Sowohl dem Freilichtmuseum des Landkreises als auch der Slow Food-Regionalgruppe Stuttgart geht es darum, lokale und regionale Lebensmittel, Nutztier- und Nutzpflanzenarten, die mangels Angebot auszusterben drohen, aus dem Dunkel des Vergessens ans Tageslicht zu holen. „70 Prozent aller Kulturpflanzen stehen auf der Roten Liste“, sagt Professor Roman Renz, Leiter der Regionalgruppe Stuttgart und Professor an der Hochschule Nürtingen-Geislingen.
Es ist nicht so einfach, die Slow Food-Arche zu besteigen. Alte Pflanzen und vergessene Tierarten müssen besondere Merkmale aufweisen, in der Region verwurzelt sein, einen Beitrag zur geschmacklichen Vielfalt leisten, Verbraucher müssen sie kaufen können, außerdem wird auf die artgerechte Haltung der Tiere ebenso geachtet wie auf gentechnikfreie Pflanzen. Das alles muss in einem Gutachten nachgewiesen werden.
Gute Chancen, sich zu Alblinse & Co. zu gesellen, hat Roman Renz zufolge die Ermstäler Knorpelkirsche. Bekanntlich prägen Kirschen am Albtrauf vor allem im Frühling das Landschaftsbild, wobei die süße Ermstäler Knorpelkirsche relativ selten vorkommt. Ein weiterer, allerdings fleischlicher, Arche-Anwärter ist der Stuttgarter Leberkäse. Nach traditionellen, geheimen Rezepturen wird er nur noch von rund 30 Metzgern im Großraum Stuttgart hergestellt, oft nur auf Bestellung.

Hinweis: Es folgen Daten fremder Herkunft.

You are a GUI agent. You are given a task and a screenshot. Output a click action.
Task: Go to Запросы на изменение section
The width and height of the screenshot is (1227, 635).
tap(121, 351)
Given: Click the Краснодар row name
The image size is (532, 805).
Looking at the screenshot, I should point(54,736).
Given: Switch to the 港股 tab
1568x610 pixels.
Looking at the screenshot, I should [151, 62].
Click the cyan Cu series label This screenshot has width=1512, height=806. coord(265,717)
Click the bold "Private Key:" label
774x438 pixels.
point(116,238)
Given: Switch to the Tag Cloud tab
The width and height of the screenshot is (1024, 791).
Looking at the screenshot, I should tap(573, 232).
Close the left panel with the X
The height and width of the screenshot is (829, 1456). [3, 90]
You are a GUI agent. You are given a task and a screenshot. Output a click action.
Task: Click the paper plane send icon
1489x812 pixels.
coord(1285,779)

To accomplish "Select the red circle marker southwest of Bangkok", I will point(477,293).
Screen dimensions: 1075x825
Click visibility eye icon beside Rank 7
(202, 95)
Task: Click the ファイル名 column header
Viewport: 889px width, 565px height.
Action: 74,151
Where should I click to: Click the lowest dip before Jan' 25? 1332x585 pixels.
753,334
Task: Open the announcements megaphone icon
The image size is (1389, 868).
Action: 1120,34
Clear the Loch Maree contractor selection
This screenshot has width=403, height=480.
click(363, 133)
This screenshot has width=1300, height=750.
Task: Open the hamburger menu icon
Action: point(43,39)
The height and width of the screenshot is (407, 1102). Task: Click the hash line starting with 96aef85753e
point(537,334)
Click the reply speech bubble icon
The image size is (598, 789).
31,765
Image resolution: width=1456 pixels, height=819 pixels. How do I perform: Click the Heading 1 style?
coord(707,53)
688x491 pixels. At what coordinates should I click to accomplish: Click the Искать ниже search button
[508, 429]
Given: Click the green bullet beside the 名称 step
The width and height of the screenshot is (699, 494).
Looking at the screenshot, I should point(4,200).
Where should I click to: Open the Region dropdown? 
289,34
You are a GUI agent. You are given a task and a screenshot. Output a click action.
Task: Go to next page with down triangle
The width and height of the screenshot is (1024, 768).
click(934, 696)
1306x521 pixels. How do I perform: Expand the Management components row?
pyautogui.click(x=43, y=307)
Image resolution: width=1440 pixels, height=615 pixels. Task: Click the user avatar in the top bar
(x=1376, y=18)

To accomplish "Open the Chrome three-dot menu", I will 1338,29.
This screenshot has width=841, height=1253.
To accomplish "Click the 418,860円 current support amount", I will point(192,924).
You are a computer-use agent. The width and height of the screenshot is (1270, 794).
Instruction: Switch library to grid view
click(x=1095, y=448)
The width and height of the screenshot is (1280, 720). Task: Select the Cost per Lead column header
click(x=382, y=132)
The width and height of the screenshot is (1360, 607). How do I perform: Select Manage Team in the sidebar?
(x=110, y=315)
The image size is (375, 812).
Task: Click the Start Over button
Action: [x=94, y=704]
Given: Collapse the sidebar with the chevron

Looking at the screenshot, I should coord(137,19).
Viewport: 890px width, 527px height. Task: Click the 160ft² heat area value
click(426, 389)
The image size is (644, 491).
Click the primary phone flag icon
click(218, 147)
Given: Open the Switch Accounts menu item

Inzwischen trat ein regionaler Passagier-Klassiker von Russland kommend seinen Siegeszug durch Europas Küchen an – die Alblinse. „Viele Besucher kommen extra wegen der Alblinsen ins Museumslädle“, erzählt Museumsleiterin Steffi Cornelius. Bis Mitte des 20. Jahrhunderts auf der Schwäbischen Alb angebaut, ließen niedrige Erträge und hoher Arbeitsaufwand bei der Ernte die Linsen verschwinden. Wiederentdeckt wurde die Alblinse in einer Gen-Datenbank in Sankt Petersburg.
Ebenfalls erneut auf dem Vormarsch ist die Deckelschnecke von der Schwäbischen Alb. Sie entleert vor der Winterruhe ihren Magen- und Darmtrakt und legt Fettgewebe an. Daraus resultiert der typisch nussige Geschmack der Albschnecke, „weshalb sie auch besser schmeckt als die Kriecher“, wie der Professor weiß.
Museumsleiterin Steffi Cornelius passt das Slow Food-Konzept ganz gut zum Ansatz des „Archemarkts“, der am Sonntag, 25. September, im Freilichtmuseum über die Bühne geht und unter dem Motto steht „Essen, was man retten will – Alblinsen, Filderkraut, Schwarzer Brei und andere Spezialitäten“. „Wo selten gewordene Kulturpflanzen auf Äckern und Wiesen oder in Hausgärten exemplarisch wieder angebaut werden, wo Küchen noch eingerichtet sind wie in vorigen Jahrhunderten, da ist ein passender Ort, um sich mit der Geschichte der Nahrungsmittel und ihrer Zubereitung auseinanderzusetzen“, sagt die Museumsleiterin. Deshalb setzt sich das Museum in Kooperation mit dem Non-Profit-Verein Slow Food dafür ein, das Wissen um die regionale Geschmacksvielfalt nachhaltig zu fördern.